#### [Action item]
Report every line below that has the string "computer" in it.

(Collected data)
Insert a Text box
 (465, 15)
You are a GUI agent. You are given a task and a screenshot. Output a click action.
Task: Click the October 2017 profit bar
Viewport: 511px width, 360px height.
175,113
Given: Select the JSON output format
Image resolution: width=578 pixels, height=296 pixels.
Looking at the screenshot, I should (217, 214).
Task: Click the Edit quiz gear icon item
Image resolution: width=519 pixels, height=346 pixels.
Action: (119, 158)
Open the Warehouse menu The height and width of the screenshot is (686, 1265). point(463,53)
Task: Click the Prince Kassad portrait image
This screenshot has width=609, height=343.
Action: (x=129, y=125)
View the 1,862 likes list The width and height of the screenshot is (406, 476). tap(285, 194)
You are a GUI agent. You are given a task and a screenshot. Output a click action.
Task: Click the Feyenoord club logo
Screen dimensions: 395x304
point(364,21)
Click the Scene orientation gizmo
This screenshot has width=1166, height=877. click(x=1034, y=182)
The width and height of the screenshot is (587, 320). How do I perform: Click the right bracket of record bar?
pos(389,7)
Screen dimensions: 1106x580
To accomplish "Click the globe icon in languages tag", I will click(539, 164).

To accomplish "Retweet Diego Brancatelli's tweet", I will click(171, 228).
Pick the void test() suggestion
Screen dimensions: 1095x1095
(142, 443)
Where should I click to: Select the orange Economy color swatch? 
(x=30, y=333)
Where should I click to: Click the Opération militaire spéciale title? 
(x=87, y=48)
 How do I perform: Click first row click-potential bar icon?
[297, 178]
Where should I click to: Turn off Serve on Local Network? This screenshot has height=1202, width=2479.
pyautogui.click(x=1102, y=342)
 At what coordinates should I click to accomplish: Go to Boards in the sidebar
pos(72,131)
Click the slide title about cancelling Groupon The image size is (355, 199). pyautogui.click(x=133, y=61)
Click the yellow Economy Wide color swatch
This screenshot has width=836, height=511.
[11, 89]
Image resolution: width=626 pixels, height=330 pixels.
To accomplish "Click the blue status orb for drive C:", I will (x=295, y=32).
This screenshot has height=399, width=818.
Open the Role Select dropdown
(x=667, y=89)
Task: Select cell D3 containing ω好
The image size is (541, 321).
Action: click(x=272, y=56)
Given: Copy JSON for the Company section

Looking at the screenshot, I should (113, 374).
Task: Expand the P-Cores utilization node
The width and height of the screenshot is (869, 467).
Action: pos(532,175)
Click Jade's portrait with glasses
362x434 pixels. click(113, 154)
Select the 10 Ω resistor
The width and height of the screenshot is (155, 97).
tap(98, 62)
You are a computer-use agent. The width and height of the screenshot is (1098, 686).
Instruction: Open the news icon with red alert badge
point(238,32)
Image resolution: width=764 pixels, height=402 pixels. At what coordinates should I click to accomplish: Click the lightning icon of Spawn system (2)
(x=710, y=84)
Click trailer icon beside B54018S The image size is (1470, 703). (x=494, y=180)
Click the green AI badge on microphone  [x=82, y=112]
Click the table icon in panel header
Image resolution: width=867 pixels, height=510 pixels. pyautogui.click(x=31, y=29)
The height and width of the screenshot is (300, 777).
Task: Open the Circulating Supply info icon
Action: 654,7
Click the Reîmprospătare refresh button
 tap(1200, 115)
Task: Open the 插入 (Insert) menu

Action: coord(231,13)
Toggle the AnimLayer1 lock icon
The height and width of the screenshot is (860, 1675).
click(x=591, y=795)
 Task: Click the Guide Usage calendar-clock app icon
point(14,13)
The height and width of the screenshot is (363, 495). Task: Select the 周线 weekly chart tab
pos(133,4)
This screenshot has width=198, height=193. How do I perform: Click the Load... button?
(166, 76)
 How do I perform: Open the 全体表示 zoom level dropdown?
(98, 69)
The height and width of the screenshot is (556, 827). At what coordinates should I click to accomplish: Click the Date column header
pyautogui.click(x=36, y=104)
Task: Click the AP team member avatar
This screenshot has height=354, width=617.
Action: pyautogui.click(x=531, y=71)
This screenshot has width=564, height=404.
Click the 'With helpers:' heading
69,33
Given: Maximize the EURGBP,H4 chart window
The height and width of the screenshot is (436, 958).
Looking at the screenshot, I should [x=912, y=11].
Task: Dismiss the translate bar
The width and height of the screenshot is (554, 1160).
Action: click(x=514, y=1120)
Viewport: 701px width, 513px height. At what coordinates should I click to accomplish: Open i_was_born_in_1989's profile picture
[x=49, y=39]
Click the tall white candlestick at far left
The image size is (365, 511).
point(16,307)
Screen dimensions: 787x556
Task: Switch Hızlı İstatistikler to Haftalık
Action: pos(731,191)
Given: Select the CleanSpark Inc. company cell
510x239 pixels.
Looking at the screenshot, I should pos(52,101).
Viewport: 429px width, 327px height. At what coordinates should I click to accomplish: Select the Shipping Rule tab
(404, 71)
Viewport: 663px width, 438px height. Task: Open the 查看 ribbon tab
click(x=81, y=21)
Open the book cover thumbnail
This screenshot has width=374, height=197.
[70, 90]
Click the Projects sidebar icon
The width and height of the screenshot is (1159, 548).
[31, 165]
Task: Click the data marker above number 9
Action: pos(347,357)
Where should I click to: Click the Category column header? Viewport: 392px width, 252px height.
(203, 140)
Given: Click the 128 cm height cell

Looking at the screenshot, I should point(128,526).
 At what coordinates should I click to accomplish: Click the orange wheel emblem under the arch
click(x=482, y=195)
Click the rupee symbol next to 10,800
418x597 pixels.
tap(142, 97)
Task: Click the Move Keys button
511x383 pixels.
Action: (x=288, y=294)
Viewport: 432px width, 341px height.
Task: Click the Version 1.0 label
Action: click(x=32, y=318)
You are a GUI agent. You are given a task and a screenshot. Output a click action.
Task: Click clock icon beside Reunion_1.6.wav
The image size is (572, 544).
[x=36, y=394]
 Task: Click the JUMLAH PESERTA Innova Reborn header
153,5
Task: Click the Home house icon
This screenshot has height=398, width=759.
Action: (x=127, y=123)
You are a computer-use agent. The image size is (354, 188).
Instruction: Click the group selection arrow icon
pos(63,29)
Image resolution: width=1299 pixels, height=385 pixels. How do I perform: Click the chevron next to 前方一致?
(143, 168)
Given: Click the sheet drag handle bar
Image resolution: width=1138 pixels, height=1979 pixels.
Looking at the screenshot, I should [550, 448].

#### [Written solution]
You are a computer-use agent. The width and height of the screenshot is (1098, 686).
You are a computer-use agent. The image size is (354, 188).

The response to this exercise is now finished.